Task inputs:
________________________

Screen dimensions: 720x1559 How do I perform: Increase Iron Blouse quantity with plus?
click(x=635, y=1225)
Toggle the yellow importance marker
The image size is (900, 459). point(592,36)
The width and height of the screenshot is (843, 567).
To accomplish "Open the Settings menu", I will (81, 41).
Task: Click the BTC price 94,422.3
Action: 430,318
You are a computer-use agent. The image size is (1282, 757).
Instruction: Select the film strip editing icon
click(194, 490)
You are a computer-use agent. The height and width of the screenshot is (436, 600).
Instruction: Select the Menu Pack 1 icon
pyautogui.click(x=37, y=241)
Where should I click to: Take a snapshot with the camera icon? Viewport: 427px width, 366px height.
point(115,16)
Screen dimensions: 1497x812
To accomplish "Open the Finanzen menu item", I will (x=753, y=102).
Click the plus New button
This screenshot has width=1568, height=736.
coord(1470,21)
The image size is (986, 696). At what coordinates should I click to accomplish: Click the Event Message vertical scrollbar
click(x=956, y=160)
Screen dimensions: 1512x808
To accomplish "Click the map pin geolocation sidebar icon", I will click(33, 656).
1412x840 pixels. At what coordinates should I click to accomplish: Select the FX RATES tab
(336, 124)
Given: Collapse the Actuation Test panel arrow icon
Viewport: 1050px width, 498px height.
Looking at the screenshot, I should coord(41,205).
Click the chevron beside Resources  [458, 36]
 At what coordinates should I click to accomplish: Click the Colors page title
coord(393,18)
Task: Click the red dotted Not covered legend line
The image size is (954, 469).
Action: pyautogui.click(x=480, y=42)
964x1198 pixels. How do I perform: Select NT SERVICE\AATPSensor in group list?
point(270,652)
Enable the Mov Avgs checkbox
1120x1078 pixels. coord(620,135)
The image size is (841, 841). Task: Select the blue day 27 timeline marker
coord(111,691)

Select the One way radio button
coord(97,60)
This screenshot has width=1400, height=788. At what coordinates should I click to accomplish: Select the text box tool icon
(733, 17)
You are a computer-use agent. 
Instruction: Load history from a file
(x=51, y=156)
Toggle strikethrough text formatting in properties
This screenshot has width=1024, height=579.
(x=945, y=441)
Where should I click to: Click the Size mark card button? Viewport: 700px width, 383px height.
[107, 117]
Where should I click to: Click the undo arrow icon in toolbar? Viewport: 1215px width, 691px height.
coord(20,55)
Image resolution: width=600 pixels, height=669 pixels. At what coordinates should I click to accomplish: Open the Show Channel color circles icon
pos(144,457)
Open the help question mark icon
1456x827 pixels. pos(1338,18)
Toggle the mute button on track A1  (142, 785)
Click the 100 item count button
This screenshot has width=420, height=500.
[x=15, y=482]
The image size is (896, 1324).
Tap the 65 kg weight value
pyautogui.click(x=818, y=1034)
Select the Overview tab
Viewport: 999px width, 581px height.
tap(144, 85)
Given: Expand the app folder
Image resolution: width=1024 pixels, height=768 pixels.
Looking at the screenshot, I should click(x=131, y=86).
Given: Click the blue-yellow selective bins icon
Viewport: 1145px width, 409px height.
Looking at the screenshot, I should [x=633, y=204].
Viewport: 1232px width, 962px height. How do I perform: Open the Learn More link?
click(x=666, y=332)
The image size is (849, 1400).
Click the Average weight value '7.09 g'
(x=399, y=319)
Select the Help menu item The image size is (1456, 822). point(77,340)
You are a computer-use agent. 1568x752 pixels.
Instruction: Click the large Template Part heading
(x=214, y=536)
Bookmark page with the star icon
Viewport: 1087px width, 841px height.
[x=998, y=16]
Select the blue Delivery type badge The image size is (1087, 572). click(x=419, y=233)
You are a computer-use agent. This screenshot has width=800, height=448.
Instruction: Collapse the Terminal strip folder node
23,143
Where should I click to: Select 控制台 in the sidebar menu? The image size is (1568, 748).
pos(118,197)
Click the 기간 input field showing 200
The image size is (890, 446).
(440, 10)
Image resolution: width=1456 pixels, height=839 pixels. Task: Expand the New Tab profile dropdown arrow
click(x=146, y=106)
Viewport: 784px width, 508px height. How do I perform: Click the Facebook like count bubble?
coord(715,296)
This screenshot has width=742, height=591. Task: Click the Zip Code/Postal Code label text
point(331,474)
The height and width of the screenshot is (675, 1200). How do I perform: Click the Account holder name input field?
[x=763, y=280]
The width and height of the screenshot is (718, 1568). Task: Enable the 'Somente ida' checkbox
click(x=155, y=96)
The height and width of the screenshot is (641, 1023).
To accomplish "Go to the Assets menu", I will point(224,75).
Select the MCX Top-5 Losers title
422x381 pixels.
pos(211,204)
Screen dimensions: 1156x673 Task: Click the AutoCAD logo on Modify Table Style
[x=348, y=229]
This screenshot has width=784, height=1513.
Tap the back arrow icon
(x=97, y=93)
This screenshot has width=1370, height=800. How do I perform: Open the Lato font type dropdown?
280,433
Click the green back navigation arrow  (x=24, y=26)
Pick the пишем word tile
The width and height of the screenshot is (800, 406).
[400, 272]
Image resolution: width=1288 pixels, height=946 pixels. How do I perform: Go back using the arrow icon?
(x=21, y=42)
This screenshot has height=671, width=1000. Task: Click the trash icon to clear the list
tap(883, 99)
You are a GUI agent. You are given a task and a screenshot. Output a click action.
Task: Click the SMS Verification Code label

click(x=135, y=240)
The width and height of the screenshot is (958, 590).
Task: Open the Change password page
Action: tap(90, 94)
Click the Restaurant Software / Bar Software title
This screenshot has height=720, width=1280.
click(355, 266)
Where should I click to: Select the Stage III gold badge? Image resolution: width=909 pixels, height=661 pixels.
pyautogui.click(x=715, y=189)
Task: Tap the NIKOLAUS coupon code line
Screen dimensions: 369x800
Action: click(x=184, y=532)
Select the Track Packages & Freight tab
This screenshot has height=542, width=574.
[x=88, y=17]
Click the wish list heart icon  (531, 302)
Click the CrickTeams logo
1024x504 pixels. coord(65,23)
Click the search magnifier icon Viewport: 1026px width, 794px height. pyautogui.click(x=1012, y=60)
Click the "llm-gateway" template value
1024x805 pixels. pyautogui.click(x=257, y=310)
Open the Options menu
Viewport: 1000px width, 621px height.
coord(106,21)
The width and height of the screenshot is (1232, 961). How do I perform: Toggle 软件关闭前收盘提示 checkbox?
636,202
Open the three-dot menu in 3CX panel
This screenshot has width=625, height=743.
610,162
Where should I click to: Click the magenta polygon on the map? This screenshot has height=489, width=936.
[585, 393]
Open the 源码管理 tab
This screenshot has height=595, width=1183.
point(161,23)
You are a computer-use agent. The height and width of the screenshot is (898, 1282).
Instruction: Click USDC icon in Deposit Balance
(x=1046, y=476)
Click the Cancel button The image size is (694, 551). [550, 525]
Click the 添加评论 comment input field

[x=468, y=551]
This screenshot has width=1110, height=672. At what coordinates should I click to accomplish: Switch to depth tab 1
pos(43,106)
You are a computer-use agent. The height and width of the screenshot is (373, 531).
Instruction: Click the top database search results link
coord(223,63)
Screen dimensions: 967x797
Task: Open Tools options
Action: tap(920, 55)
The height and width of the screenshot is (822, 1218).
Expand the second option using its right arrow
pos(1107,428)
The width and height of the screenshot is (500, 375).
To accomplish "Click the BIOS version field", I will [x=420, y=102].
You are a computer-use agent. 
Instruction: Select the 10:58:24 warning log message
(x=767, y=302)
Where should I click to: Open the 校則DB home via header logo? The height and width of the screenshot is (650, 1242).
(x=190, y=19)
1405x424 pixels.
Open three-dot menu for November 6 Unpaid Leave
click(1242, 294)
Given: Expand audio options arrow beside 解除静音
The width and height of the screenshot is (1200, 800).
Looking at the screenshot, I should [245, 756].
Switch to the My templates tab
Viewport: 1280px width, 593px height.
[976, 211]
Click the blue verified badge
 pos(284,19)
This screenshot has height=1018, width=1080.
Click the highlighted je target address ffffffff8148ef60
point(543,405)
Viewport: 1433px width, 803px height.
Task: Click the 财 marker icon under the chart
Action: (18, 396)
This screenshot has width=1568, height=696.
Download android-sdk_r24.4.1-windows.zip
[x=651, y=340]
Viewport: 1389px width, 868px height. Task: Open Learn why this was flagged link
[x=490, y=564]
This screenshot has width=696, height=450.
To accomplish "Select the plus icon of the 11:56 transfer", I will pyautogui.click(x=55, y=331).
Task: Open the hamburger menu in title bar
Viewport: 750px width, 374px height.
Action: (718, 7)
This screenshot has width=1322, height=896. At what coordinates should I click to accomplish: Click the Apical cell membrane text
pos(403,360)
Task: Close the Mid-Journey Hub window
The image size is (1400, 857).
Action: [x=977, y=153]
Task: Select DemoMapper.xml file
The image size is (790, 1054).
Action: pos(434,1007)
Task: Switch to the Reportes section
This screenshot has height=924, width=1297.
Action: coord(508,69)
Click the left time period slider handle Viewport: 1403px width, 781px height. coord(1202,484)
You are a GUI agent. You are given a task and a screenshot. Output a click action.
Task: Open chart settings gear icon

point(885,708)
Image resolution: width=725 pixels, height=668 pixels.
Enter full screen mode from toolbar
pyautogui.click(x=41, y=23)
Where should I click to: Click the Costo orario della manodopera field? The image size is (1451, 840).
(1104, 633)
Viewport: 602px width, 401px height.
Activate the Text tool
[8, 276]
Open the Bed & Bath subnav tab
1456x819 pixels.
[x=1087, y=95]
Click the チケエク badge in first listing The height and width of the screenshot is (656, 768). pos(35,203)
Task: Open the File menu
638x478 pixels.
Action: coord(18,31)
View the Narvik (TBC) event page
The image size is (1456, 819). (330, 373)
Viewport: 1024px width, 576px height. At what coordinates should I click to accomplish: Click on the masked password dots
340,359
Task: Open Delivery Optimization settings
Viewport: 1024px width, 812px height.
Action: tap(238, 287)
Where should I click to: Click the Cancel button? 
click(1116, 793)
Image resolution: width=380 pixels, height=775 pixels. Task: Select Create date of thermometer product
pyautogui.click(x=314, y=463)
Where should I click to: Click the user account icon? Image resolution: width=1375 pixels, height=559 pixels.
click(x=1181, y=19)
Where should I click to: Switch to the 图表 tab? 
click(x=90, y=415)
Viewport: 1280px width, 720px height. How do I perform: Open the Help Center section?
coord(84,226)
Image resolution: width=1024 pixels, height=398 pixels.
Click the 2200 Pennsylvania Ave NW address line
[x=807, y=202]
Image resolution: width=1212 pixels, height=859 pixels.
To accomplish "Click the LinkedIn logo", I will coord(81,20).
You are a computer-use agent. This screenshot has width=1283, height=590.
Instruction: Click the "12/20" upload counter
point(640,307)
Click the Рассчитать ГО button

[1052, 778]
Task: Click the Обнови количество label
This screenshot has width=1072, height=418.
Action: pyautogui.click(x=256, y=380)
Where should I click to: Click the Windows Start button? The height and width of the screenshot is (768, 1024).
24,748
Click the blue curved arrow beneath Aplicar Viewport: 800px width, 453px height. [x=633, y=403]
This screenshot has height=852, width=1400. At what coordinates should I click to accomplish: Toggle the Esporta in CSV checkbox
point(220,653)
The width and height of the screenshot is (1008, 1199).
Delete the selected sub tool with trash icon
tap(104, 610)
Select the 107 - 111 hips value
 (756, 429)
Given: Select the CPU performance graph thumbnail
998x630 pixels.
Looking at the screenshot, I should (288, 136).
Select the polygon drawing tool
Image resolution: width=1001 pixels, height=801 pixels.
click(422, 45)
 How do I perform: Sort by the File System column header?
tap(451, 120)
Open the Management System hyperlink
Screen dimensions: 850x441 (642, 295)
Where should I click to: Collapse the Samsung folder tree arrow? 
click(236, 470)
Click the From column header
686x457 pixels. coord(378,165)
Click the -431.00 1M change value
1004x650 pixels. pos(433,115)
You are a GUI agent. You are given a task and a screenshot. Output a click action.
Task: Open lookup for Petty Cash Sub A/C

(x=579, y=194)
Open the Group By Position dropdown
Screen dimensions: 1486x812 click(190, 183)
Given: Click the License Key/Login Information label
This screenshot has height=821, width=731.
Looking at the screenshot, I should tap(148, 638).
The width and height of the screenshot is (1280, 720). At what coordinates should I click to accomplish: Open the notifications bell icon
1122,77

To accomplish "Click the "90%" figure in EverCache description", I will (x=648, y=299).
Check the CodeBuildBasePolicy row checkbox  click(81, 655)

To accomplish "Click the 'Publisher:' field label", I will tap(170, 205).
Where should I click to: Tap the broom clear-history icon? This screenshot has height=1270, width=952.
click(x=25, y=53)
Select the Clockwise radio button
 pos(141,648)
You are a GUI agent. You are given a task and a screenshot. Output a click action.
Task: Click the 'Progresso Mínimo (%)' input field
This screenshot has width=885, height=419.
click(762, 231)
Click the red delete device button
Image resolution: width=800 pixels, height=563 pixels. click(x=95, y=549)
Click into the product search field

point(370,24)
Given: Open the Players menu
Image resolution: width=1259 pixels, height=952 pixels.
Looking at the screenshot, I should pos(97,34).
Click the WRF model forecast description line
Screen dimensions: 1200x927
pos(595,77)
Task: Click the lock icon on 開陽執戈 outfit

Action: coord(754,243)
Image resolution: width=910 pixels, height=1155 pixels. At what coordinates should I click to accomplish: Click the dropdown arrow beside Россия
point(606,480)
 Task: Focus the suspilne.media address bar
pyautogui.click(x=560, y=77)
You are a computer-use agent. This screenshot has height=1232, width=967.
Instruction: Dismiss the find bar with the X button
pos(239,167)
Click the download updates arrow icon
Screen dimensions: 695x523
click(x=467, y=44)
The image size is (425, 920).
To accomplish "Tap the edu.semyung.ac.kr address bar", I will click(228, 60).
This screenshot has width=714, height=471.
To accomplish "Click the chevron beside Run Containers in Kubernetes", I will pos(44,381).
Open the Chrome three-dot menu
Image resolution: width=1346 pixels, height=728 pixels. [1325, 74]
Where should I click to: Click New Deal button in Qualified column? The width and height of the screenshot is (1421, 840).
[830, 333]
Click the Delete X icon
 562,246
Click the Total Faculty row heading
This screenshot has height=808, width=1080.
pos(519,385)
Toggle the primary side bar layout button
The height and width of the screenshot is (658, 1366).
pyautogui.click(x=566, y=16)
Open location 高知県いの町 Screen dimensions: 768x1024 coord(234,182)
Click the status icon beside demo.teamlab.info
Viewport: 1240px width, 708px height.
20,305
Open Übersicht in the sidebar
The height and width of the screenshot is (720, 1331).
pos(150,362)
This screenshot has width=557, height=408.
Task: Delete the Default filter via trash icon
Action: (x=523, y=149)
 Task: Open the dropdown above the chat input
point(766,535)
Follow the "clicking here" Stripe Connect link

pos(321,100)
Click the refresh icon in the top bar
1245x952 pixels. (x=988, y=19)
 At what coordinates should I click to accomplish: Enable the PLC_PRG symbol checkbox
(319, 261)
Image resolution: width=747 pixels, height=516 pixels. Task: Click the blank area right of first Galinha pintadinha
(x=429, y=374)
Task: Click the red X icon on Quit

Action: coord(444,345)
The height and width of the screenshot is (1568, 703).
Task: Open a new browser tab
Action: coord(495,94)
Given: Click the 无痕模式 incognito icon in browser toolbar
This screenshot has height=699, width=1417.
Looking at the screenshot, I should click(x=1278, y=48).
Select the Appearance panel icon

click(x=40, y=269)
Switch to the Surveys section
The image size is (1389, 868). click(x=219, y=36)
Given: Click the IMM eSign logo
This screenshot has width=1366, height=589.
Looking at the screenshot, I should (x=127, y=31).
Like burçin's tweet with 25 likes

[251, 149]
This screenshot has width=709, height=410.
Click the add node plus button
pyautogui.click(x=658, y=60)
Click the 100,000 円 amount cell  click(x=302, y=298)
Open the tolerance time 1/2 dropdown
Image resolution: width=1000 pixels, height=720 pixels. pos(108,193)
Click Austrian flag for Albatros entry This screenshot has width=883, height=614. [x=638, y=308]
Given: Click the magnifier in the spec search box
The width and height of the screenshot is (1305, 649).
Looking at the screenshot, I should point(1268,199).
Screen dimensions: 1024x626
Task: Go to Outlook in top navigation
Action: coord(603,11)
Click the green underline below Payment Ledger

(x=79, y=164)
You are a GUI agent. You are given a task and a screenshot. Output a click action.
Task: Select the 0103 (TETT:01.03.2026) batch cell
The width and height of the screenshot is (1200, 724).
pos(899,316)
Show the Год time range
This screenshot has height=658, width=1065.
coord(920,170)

________________________

Task to complete: Look through the records and gather each line with the word "computer".

Expected output:
You are a computer-use agent. The image size is (1282, 757).
You are a computer-use agent. The height and width of the screenshot is (436, 600).
You are a computer-use agent. 
You are a computer-use agent. 1568x752 pixels.
You are a computer-use agent. This screenshot has width=800, height=448.
You are a computer-use agent. The height and width of the screenshot is (898, 1282).
You are a computer-use agent. The height and width of the screenshot is (373, 531).
You are a computer-use agent. 
You are a computer-use agent. This screenshot has width=1283, height=590.
You are a computer-use agent. This screenshot has height=1232, width=967.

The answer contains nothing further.